Hi Jason,

  I can reproduce the issue with the models you provided.  There are a few issues going on, which I'll try to explain, some might seem rather surprising.  This is not an issue with our particular software, all FEA packages behave similarly in this regard.

  1)  You've noticed that the maximum stress at the sharp corner is different for the two models.  Even though the models appear identical, in fact they are slightly different.  They are dimensioned slightly different and the collection of lines were created slightly different.  Although this doesn't seem to matter, it actually does in CAD / FEA.  Each sketch line has a direction, as does each edge.  Even though the CAD models look the same, internally they are not.

  2) The stress results are highly dependent on the mesh.  Since (internally) the models are slightly different, the meshes are slightly different, and thus the stresses slightly different.  Reason being is that meshing algorithms start at one "end" of the part, and starts discretizing the model into finite elements by splitting edges, etc.  If the parts are (internally) slightly different, the meshing algorithm may start at a different end and the meshes will be a little different.  Notice that the number of nodes and elements are not exactly the same between the two models.

  Even the processor can play a role in the resultant mesh, as you have noticed.  An x64 machine will have more digits than an x86 machine in the calculations, so the mesh will end up different, which again...you can witness by the different numbers of nodes and elements, even if it is the same exact model (file).

3)  If we are comparing the stress results at a singularity, or stress concentration, it is not a valid comparison.  In "real-life" the part has to be manufactured, and the sharp 90 degree edge couldn't exist without some small fillet, whether machined or cast, one reason, since cutting tools do not have a perfectly sharp 90 degree profile.

  In a singularity case, even in real-life, the closer to the root of the sharp inside corner, the higher the stress goes, until an infinite stress is reached.  This makes sense, since stress (or pressure) is force divided by area, and as the area gets infinitly small, the stress (or pressure) gets infinitely large.  This is the case with FEA.

  There are p-refinements and h-refinements.  With a p-refinement, we increase the degree of the polynomial of the element.  Meaning, P1 is a linear approximation, P2 is parabolic, P3 is cubic, etc.  h-refinement means we increase the number of elements by creating more, smaller and smaller elements.  If we increase the number of h-refinements, you'll see that at a singularity, we can never converge, we will always diverge.  This is why we need to add some size fillet to inside sharp corners so we don't get misleading, diverging results.  Also, for the fillet face, the mesh should be refined enough so you get at least two "rows" of elements.  Meaning we need nodes near the midpoint of the fillet arc.  Also, elemnts with a high Jacobian, or aspect ratio should be avoided since they are too distorted.  This gets into shape function theory, which is beyond the scope of this thread so far...

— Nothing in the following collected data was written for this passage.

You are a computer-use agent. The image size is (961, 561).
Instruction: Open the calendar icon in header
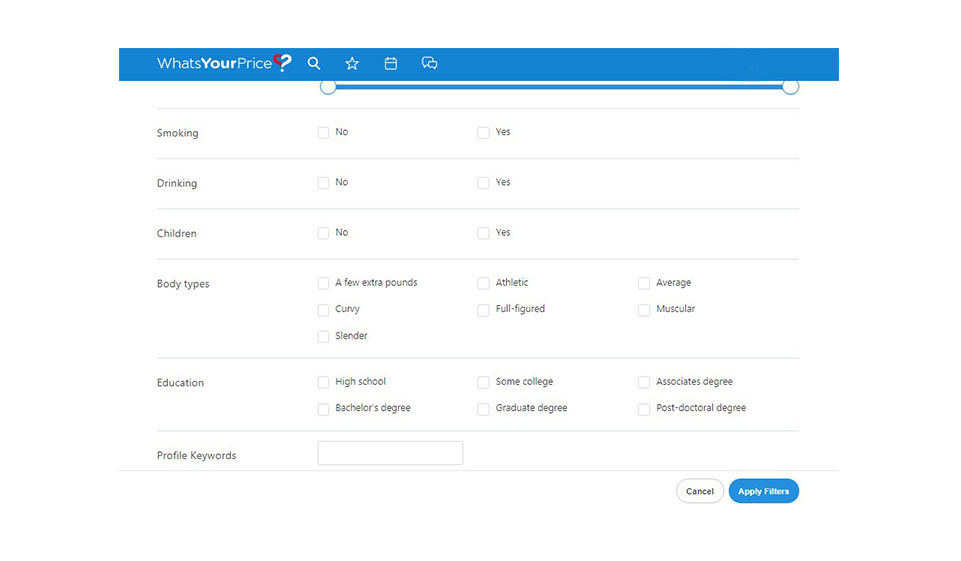391,63
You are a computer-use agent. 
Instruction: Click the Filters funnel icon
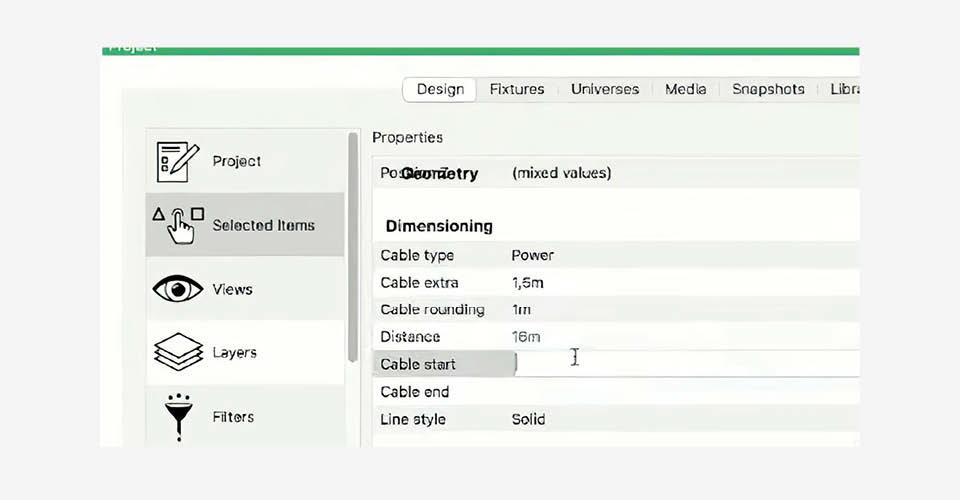[178, 416]
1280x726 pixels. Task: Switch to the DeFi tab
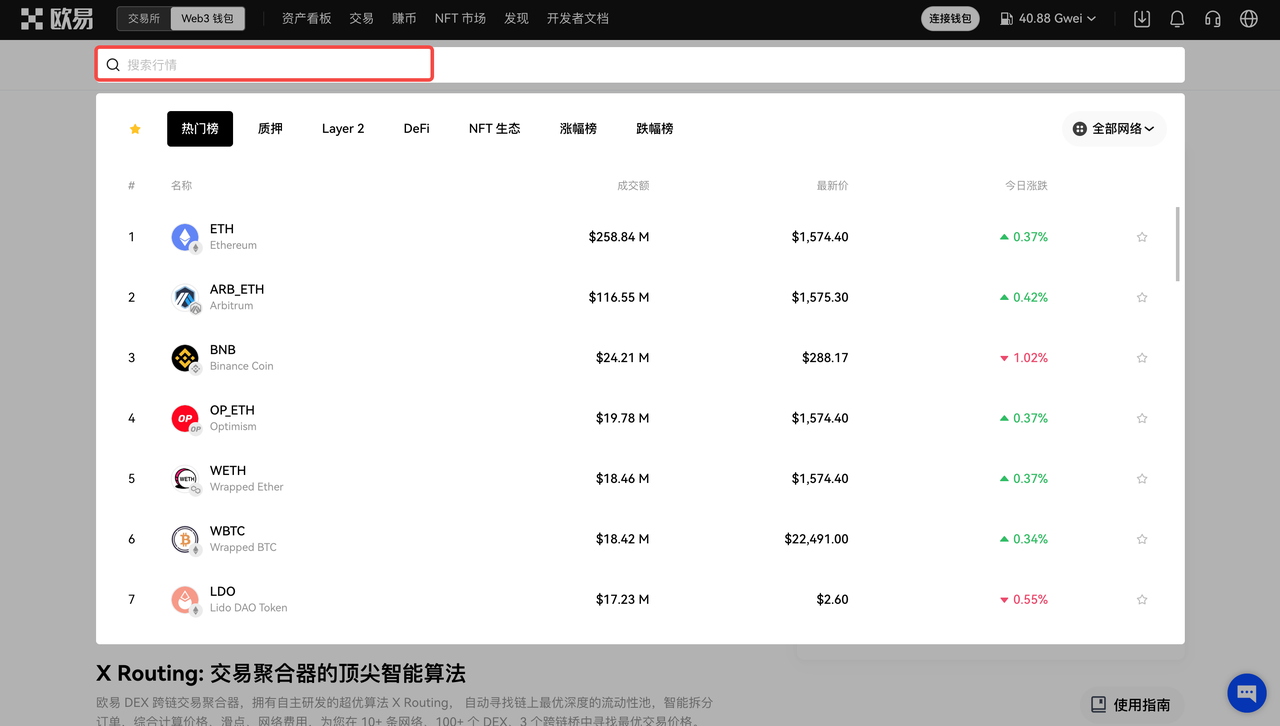coord(416,129)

  An article describing the situation of stress singularities is here: http://www.tech.plym.ac.uk/sme/mech335/feaerrors.htm

  Here is an article describing this scenario.  Please see "Part 3: Building Better FEA Models" http://machinedesign.com/article/good-solid-modeling-bad-fea-1115

  Our suggestion in this case is to add a small fillet (I used 0.5 mm) and use convergence with h-refinement = 3 and Stop Criteria = 3% to get comparable results between different machines.

I hope this helps!

Best regards, -Hugh